HONOLULU (AP) — Rescuers resumed searching Friday for a tour helicopter carrying seven people that disappeared along one of the most rugged and remote coastlines in Hawaii.
A search that began Thursday night was expanded Friday morning, but the steep terrain, low visibility, choppy seas and rain made the effort challenging, the Coast Guard said.
“Those conditions are not ideal,” Coast Guard Chief Petty Officer Sara Muir said. Rescue teams were “looking for any sign of the helicopter both on land and in the water and along the coastline.”

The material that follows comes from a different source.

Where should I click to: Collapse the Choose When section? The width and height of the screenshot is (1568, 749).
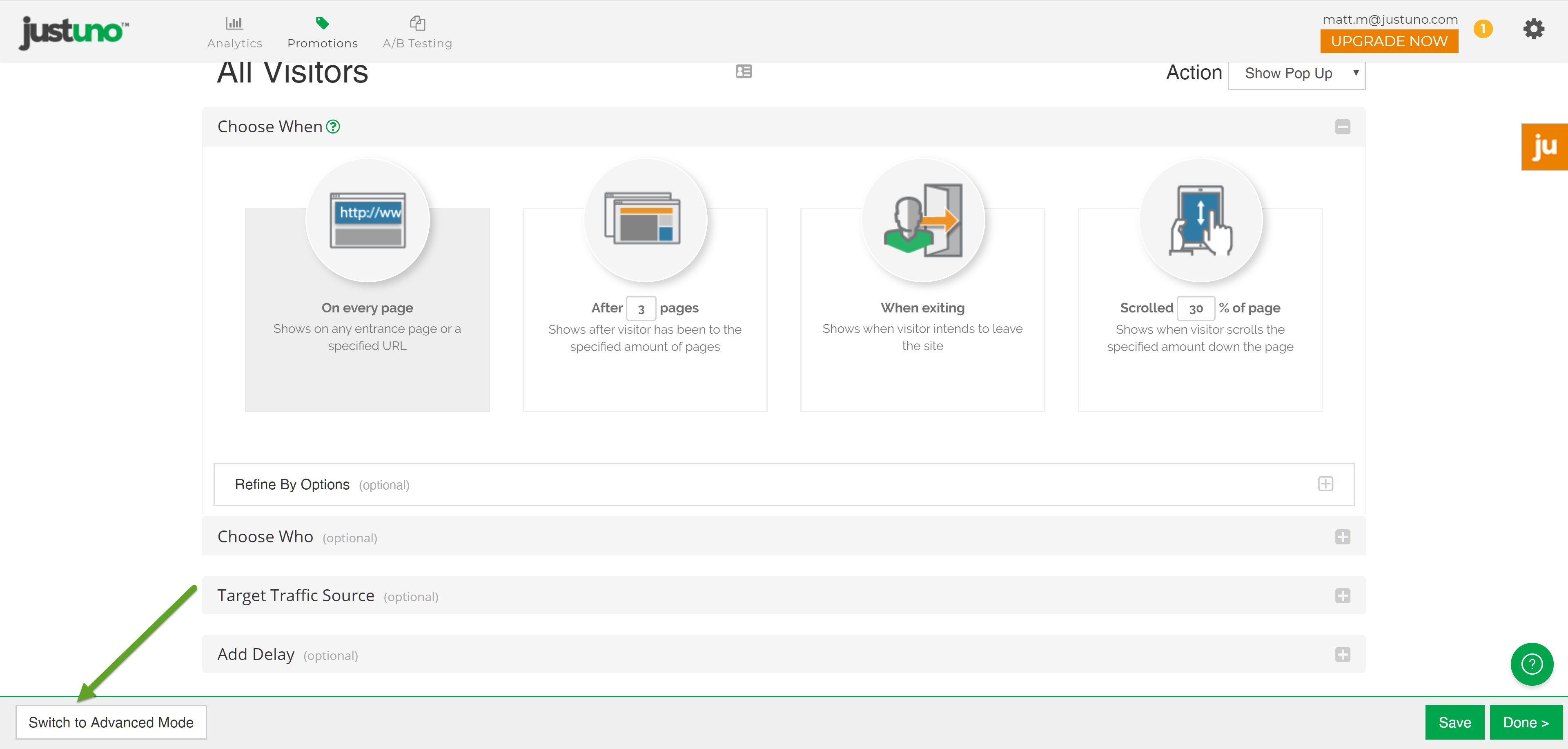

The helicopter company, identified as Safari Helicopters, contacted the Coast Guard about 45 minutes after the aircraft was due back from a tour of Kauai’s Na Pali Coast on Thursday evening, a Coast Guard statement said.
The Eurocopter AS350 helicopter took off from the town of Lihue, Federal Aviation Administration spokesman Ian Gregor said.
The helicopter has an electronic locator, but no signals had been received, according to the Coast Guard.
The chopper was carrying a pilot and six passengers, two of whom were believed to be minors, the Coast Guard said.
Clouds and rain at the scene limited visibility to 4 miles (6.4 kilometers), with winds at 28 mph (45 kph). Friday’s forecast predicted winds were at about 23 mph (37 kph).
A rescue helicopter and crew was launched from Coast Guard Air Station Barbers Point, and additional support was provided by the Navy Helicopter Maritime Strike Squadron 37 at Kaneohe Bay. A Coast Guard cutter and crew were also launched from Honolulu.
“We’re looking forward to first light when our visibility improves simply because we have daylight,” Muir said.
Local fire officials planned to launch their own search efforts. Commercial helicopter companies and ATV crews were also being deployed.
Towering mountains and steep, deep ravines and cliffs line the coast.
“There are beaches along the Na Pali coastline, but we are experiencing periods of very high water, so exactly how much beach may be available I couldn’t tell you,” Muir said.
Helicopter tours are common above the island of Kauai, much of which is made up of remote state parks.